The Winter Garden

Written by Nicola Cornick
Review by Kate Pettigrew

Nicola Cornick’s latest timeslip novel looks at the Gunpowder Plot and its leader, Robert Catesby, a Catholic who planned to blow up Protestant King James on November 5, 1605, at the state opening of Parliament. As we know, the assassination attempt was foiled, but how and by whom?

Cornick explores two time periods, starting in 1592, with Anne Catesby worried about her wild son and deciding marriage to heiress Catherine Leigh might be the right thing to calm him. Set against this in the present day is violinist Lucy Brown, whose career has been ended by illness. She flees to her aunt’s home to try to recover. The ‘Gunpowder Cottage’ in Oxfordshire was originally home to Robert and Catherine, and an impressive winter garden was built in the grounds for Catherine by Robert. Lucy meets Finn, a garden historian leading an archaeological excavation of the site, and then she starts to have visions in the garden of a woman dressed in Tudor costume. The woman is trying to tell her something, but what?

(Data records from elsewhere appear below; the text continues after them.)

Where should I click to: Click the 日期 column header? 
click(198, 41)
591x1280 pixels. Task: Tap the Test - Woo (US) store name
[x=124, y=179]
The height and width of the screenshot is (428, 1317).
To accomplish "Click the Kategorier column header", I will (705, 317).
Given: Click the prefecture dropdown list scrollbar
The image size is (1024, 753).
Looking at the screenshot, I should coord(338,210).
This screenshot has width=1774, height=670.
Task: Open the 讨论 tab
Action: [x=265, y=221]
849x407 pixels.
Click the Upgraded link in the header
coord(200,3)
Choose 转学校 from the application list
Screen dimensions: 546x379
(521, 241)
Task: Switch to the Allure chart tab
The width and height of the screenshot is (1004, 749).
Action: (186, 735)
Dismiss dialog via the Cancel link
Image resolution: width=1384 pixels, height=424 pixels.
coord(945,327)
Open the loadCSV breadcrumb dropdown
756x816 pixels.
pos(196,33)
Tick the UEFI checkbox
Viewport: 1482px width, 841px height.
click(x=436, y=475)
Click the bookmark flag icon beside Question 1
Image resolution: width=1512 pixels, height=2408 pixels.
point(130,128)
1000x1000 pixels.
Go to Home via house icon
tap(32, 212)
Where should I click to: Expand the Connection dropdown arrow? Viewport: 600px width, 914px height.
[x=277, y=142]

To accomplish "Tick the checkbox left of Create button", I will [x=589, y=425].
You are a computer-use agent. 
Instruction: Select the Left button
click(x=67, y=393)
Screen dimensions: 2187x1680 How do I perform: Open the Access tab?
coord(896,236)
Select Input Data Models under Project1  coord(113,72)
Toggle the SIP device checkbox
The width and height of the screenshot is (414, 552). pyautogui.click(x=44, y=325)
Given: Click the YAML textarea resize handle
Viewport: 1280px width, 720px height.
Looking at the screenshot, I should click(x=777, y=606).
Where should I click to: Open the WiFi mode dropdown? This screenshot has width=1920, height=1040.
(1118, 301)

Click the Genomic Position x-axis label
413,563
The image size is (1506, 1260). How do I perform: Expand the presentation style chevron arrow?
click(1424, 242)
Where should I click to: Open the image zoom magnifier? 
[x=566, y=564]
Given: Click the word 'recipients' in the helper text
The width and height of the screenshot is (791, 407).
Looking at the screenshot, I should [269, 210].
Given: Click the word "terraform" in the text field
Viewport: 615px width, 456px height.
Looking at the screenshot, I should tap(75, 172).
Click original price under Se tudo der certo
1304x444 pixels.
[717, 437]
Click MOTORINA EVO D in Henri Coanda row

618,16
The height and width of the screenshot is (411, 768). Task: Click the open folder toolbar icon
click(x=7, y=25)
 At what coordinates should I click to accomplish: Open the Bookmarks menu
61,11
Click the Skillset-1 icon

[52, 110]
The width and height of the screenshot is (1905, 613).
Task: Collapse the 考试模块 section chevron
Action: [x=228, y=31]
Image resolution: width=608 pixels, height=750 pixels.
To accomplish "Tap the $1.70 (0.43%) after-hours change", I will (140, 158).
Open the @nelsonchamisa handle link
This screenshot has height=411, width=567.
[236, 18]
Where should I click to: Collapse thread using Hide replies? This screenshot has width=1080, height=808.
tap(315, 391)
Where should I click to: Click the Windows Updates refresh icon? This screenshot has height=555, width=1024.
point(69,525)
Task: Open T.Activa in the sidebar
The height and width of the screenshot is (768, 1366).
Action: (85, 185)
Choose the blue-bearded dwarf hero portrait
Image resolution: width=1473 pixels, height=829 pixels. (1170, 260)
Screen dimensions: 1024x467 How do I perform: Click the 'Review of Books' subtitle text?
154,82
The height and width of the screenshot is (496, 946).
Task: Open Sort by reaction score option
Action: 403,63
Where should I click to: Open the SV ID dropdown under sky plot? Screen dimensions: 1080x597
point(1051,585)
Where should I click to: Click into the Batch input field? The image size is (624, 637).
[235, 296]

How these time streams come together and the secrets they reveal are part of Cornick’s well-plotted novel. Robert remains elusive, but this stops the reader being bogged down with the intricacies of the Gunpowder Plot and lets Anne’s dilemma of having to decide between her son and her family take hold, while Lucy tries to figure out past truths and lies. There are some red herrings and lots of romance thrown in. Another great read from Cornick.